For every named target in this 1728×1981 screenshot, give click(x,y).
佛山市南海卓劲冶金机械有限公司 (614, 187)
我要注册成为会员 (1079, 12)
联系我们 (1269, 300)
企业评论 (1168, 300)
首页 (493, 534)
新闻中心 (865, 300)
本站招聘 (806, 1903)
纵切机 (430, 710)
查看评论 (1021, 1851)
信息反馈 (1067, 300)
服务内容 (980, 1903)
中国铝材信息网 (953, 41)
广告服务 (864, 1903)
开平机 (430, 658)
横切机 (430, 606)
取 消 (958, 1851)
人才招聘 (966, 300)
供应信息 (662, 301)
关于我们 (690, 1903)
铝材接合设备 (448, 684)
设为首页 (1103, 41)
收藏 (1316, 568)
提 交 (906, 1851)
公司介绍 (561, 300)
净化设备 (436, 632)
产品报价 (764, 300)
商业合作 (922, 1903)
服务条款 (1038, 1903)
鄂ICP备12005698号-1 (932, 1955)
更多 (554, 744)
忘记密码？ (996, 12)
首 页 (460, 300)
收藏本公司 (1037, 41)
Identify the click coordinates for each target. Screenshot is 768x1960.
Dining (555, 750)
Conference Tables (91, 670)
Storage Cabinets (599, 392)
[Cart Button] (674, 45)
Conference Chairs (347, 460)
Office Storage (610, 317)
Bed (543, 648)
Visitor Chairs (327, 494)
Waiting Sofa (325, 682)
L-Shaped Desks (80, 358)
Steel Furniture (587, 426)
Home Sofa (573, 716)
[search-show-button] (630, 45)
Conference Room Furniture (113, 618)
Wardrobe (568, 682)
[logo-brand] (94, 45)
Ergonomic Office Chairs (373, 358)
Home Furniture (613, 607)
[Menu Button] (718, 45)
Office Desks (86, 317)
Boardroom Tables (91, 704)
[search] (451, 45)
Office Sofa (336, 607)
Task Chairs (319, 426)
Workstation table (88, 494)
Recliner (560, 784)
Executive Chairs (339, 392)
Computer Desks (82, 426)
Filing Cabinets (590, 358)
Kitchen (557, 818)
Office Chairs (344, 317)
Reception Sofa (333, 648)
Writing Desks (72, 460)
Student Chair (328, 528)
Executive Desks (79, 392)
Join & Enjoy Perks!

──────

For this exercise, repeat exactly the lines of the data above from the one with "Dining (555, 750)" down to the one with "Conference Room Furniture (113, 618)", both end lines included.

_Worked solution_:
Dining (555, 750)
Conference Tables (91, 670)
Storage Cabinets (599, 392)
[Cart Button] (674, 45)
Conference Chairs (347, 460)
Office Storage (610, 317)
Bed (543, 648)
Visitor Chairs (327, 494)
Waiting Sofa (325, 682)
L-Shaped Desks (80, 358)
Steel Furniture (587, 426)
Home Sofa (573, 716)
[search-show-button] (630, 45)
Conference Room Furniture (113, 618)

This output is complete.